Os números que sustentam a defesa da taxa

Segundo o estudo da CNI, os efeitos econômicos da medida são expressivos:

  • 135,8 mil empregos preservados
  • R$ 19,7 bilhões mantidos na economia brasileira
  • R$ 4,5 bilhões em importações evitadas
  • Queda de até 10,9% nas compras internacionais
  • Arrecadação saltando de R$ 1,4 bi (2024) para R$ 3,5 bi (2025)

Na prática, o imposto reduziu a entrada de produtos estrangeiros baratos, o que, segundo a indústria, deu fôlego à produção nacional e ajudou a manter postos de trabalho.

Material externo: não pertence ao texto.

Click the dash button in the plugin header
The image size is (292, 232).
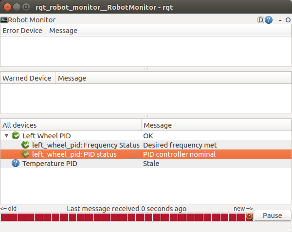(280, 20)
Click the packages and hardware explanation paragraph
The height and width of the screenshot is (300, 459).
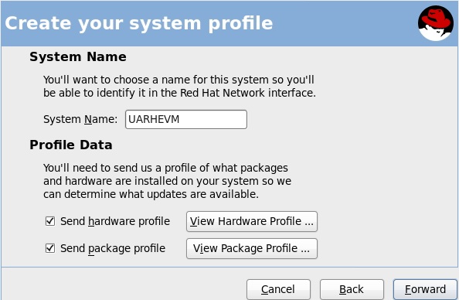(167, 181)
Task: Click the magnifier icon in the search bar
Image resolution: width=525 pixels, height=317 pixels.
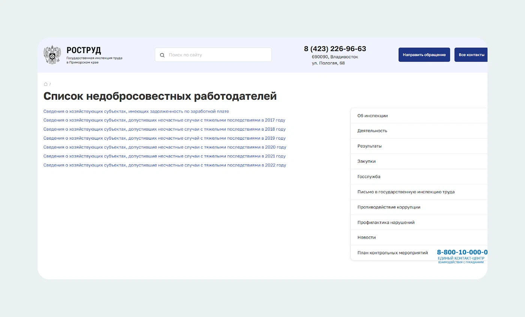Action: (x=162, y=55)
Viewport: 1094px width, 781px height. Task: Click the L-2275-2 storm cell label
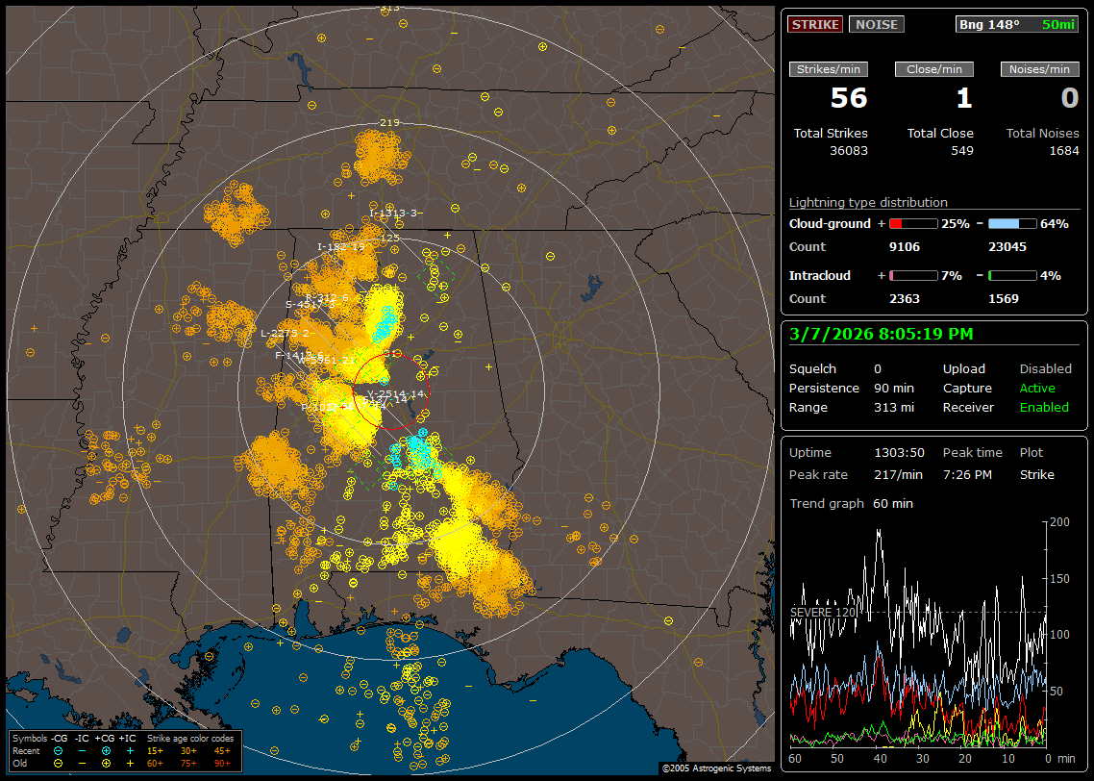286,334
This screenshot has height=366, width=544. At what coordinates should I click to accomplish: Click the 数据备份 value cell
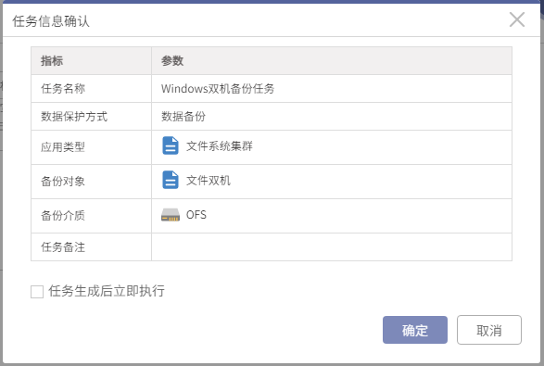(x=332, y=116)
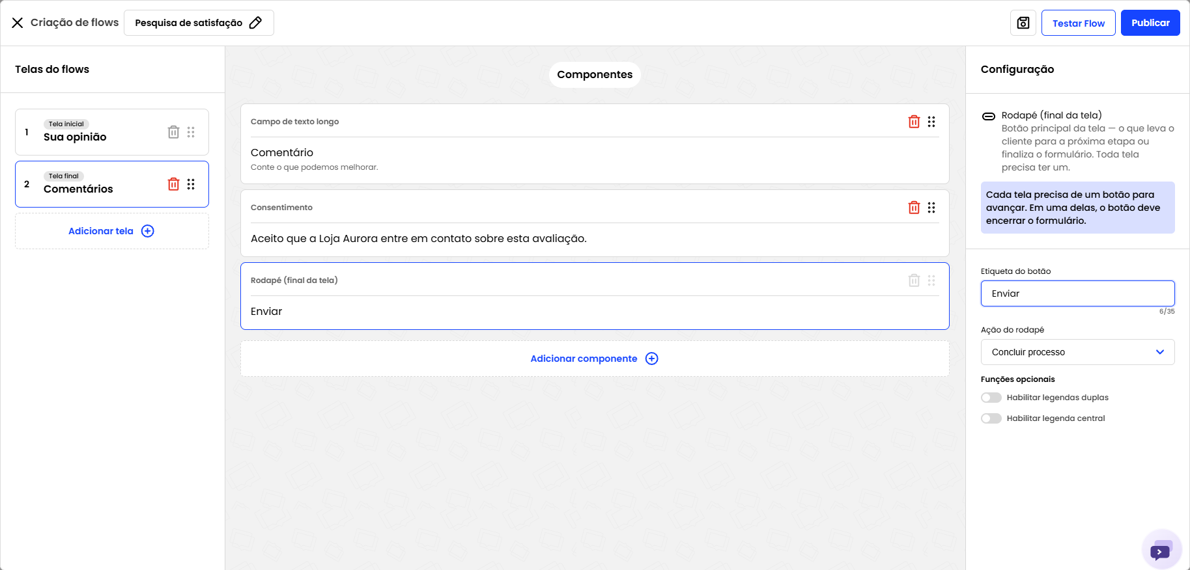Click the Publicar button

click(x=1150, y=23)
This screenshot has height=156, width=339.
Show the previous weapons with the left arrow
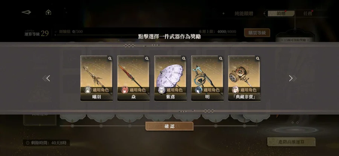click(46, 78)

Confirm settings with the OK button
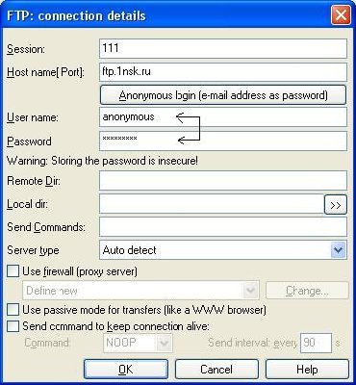tap(126, 370)
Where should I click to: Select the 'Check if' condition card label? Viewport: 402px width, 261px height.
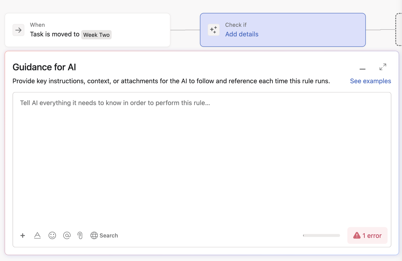[236, 25]

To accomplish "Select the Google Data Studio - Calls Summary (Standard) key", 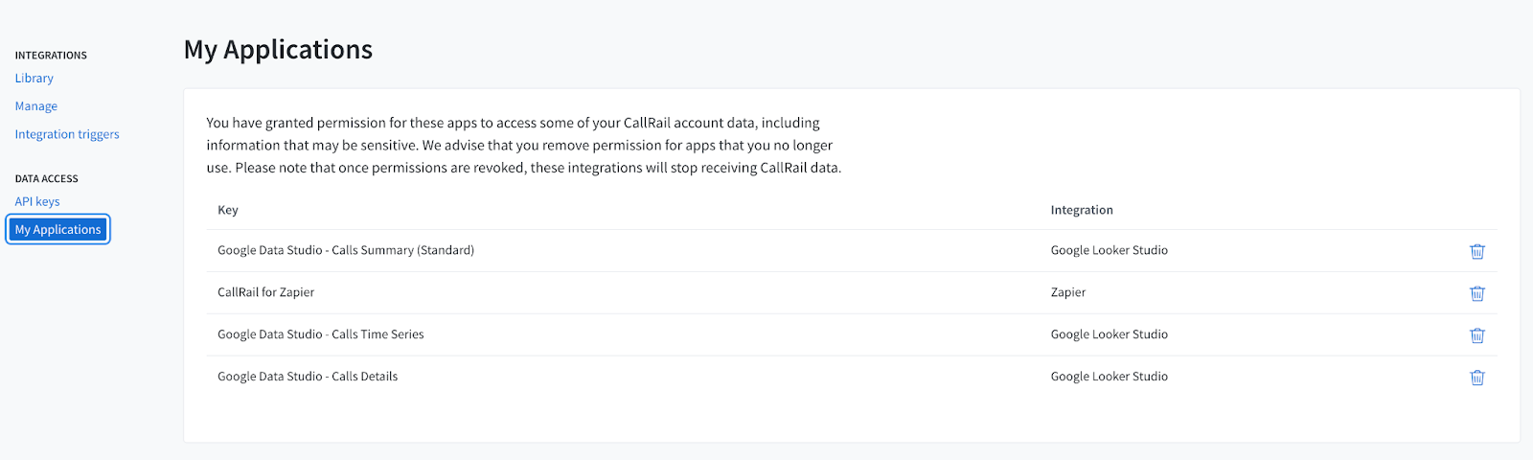I will tap(346, 250).
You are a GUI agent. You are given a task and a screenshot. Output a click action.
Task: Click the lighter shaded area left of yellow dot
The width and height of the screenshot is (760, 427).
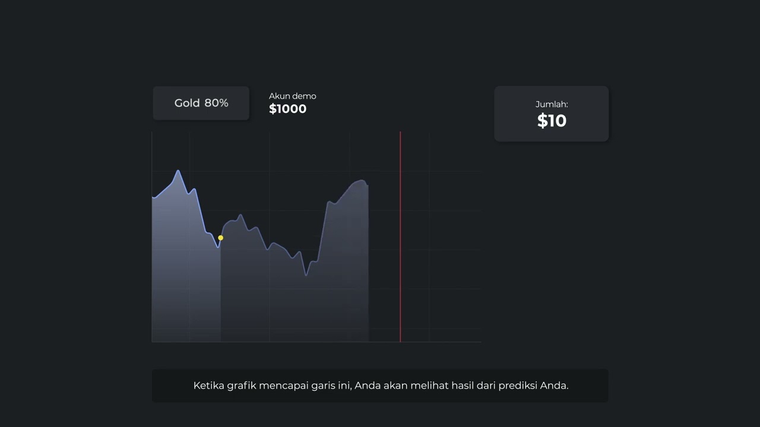click(185, 279)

Como funciona a “taxa das blusinhas”

A medida passou a valer em agosto de 2024 dentro do programa Remessa Conforme.

Alíquota: 20% de imposto de importação

Aplicação: compras internacionais de até US$ 50

Cobrança: feita no momento da compra

Antes disso, havia brechas que permitiam a entrada de produtos com pouca ou nenhuma tributação, o que gerava concorrência desigual com empresas brasileiras.

Redução de importações e combate a fraudes

O estudo aponta que a taxação também ajudou a:

  • Diminuir práticas como subfaturamento
  • Reduzir divisão artificial de compras
  • Aumentar o controle sobre plataformas internacionais

Além disso, o número de remessas caiu de 179 milhões para cerca de 159 milhões em um ano, indicando impacto direto no consumo internacional.

Disputa política e econômica em aberto

Apesar dos resultados apresentados pela indústria, a medida está longe de consenso.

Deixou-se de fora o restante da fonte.